▸ **What the task requires**
Transcribe the full listing below exactly.

▸ **Data for analysis**
──────

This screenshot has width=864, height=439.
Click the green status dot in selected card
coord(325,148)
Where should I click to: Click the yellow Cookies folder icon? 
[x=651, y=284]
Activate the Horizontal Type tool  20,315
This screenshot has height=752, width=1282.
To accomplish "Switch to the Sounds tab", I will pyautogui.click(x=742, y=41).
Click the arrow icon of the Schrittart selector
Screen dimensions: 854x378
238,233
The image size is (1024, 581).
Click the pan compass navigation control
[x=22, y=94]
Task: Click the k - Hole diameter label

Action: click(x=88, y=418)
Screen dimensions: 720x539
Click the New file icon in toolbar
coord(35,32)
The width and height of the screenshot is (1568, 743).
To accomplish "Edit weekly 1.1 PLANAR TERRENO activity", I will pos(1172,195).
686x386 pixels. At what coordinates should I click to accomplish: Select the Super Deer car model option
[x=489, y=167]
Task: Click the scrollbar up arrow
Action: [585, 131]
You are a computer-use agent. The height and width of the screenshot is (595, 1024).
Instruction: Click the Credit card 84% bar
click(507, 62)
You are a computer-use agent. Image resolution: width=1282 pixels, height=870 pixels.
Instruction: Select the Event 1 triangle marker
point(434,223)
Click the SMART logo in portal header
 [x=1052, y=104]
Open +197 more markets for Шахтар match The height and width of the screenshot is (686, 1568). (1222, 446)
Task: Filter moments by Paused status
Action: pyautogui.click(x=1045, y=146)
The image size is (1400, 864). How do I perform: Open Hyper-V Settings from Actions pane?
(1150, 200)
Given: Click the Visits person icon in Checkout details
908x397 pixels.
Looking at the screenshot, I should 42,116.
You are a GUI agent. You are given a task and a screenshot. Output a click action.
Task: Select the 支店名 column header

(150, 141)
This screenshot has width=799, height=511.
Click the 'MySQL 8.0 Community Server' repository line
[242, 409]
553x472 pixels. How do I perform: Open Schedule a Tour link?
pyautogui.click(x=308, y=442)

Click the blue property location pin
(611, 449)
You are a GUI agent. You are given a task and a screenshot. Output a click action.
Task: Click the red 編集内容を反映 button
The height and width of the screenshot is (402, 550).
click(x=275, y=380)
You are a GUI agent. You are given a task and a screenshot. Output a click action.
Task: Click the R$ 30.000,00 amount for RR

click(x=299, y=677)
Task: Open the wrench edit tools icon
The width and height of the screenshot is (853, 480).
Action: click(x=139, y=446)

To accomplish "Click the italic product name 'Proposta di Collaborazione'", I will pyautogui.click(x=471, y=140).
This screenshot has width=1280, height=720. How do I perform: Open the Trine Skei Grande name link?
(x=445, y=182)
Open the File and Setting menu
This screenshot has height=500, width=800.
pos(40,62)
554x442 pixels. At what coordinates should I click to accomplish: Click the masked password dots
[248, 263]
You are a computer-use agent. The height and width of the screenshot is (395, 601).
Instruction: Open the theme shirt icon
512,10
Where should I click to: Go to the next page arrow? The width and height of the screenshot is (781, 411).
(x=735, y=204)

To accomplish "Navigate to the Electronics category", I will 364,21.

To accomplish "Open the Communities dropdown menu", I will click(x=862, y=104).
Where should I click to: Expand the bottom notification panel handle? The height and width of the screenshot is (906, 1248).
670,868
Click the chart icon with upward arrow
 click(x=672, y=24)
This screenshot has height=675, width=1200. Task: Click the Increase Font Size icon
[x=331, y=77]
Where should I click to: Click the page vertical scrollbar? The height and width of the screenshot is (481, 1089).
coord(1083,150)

──────

▸ **Exercise response**
This screenshot has width=864, height=439.
Click the green status dot in selected card
coord(325,148)
Where should I click to: Click the yellow Cookies folder icon? 
[x=651, y=284]
Activate the Horizontal Type tool  20,315
This screenshot has height=752, width=1282.
To accomplish "Switch to the Sounds tab", I will pyautogui.click(x=742, y=41).
Click the arrow icon of the Schrittart selector
Screen dimensions: 854x378
238,233
The image size is (1024, 581).
Click the pan compass navigation control
[x=22, y=94]
Task: Click the k - Hole diameter label

Action: click(x=88, y=418)
Screen dimensions: 720x539
Click the New file icon in toolbar
coord(35,32)
The width and height of the screenshot is (1568, 743).
To accomplish "Edit weekly 1.1 PLANAR TERRENO activity", I will pos(1172,195).
686x386 pixels. At what coordinates should I click to accomplish: Select the Super Deer car model option
[x=489, y=167]
Task: Click the scrollbar up arrow
Action: [585, 131]
You are a computer-use agent. The height and width of the screenshot is (595, 1024).
Instruction: Click the Credit card 84% bar
click(507, 62)
You are a computer-use agent. Image resolution: width=1282 pixels, height=870 pixels.
Instruction: Select the Event 1 triangle marker
point(434,223)
Click the SMART logo in portal header
 [x=1052, y=104]
Open +197 more markets for Шахтар match The height and width of the screenshot is (686, 1568). (1222, 446)
Task: Filter moments by Paused status
Action: pyautogui.click(x=1045, y=146)
The image size is (1400, 864). How do I perform: Open Hyper-V Settings from Actions pane?
(1150, 200)
Given: Click the Visits person icon in Checkout details
908x397 pixels.
Looking at the screenshot, I should 42,116.
You are a GUI agent. You are given a task and a screenshot. Output a click action.
Task: Select the 支店名 column header

(150, 141)
This screenshot has width=799, height=511.
Click the 'MySQL 8.0 Community Server' repository line
[242, 409]
553x472 pixels. How do I perform: Open Schedule a Tour link?
pyautogui.click(x=308, y=442)

Click the blue property location pin
(611, 449)
You are a GUI agent. You are given a task and a screenshot. Output a click action.
Task: Click the red 編集内容を反映 button
The height and width of the screenshot is (402, 550).
click(x=275, y=380)
You are a GUI agent. You are given a task and a screenshot. Output a click action.
Task: Click the R$ 30.000,00 amount for RR

click(x=299, y=677)
Task: Open the wrench edit tools icon
The width and height of the screenshot is (853, 480).
Action: click(x=139, y=446)

To accomplish "Click the italic product name 'Proposta di Collaborazione'", I will pyautogui.click(x=471, y=140).
This screenshot has width=1280, height=720. How do I perform: Open the Trine Skei Grande name link?
(x=445, y=182)
Open the File and Setting menu
This screenshot has height=500, width=800.
pos(40,62)
554x442 pixels. At what coordinates should I click to accomplish: Click the masked password dots
[248, 263]
You are a computer-use agent. The height and width of the screenshot is (395, 601).
Instruction: Open the theme shirt icon
512,10
Where should I click to: Go to the next page arrow? The width and height of the screenshot is (781, 411).
(x=735, y=204)

To accomplish "Navigate to the Electronics category", I will 364,21.

To accomplish "Open the Communities dropdown menu", I will click(x=862, y=104).
Where should I click to: Expand the bottom notification panel handle? The height and width of the screenshot is (906, 1248).
670,868
Click the chart icon with upward arrow
 click(x=672, y=24)
This screenshot has height=675, width=1200. Task: Click the Increase Font Size icon
[x=331, y=77]
Where should I click to: Click the page vertical scrollbar? The height and width of the screenshot is (481, 1089).
coord(1083,150)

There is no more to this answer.